Política

Comissão aprova política nacional para incentivar o uso racional da água

Projeto de lei propõe ações integradas para combater o desperdício e promover o uso eficiente dos recursos hídricos no Brasil.

17/03/2026
Comissão aprova política nacional para incentivar o uso racional da água
Comissão aprova projeto que institui política nacional para uso racional da água no Brasil. - Foto: Vinicius Loures/Câmara dos Deputados

A Comissão de Constituição e Justiça e de Cidadania (CCJ) da Câmara dos Deputados aprovou, nesta terça-feira (17), um projeto de lei que institui a Política Nacional de Racionalização no Uso e de Combate ao Desperdício de Água. A proposta estabelece diretrizes para incentivar o consumo consciente e eficiente da água, além de combater práticas de desperdício.

Segundo o texto, o desperdício é caracterizado pelo volume de água potável perdido devido ao uso abusivo ou à má conservação das instalações.

Entre os principais objetivos da nova política estão:

  • fomentar o uso eficiente da água em sistemas de saneamento ambiental, envolvendo também os consumidores;
  • prevenir a escassez de água para consumo humano e outras finalidades essenciais;
  • colaborar para a universalização do saneamento básico com redução de custos para a sociedade;
  • aprimorar os indicadores de desempenho dos prestadores de serviço e incentivar a adoção de novas tecnologias;
  • integrar a gestão dos recursos hídricos às políticas de saúde, meio ambiente e desenvolvimento urbano.

O texto aprovado foi o substitutivo da Comissão de Desenvolvimento Urbano (CDU) ao Projeto de Lei 596/24, de autoria da deputada Laura Carneiro (PSD-RJ), relatado pelo deputado Ricardo Ayres (Republicanos-TO). “Os vícios formais e jurídicos identificados no texto original foram integralmente sanados pelo substitutivo”, destacou o relator na CCJ.
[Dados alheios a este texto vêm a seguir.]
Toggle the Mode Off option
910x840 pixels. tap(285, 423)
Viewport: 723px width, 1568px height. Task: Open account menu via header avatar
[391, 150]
O substitutivo, elaborado pelo deputado Toninho Wandscheer (PP-PR), realizou ajustes técnicos para garantir a constitucionalidade da proposta, retirando referências diretas a programas criados por decretos e a instrumentos de gestão já regulamentados, como a cobrança pelo uso da água.

Para viabilizar a política, o substitutivo prevê como instrumentos:

  • programas nacionais voltados ao combate ao desperdício e à eficiência energética no saneamento;
  • ações regulatórias para o aproveitamento de água da chuva e águas servidas;
  • o Plano Nacional de Saneamento Básico (Plansab).

Próximos passos
A proposta segue para análise do Senado, a menos que haja recurso para que seja apreciada pelo Plenário da Câmara antes disso.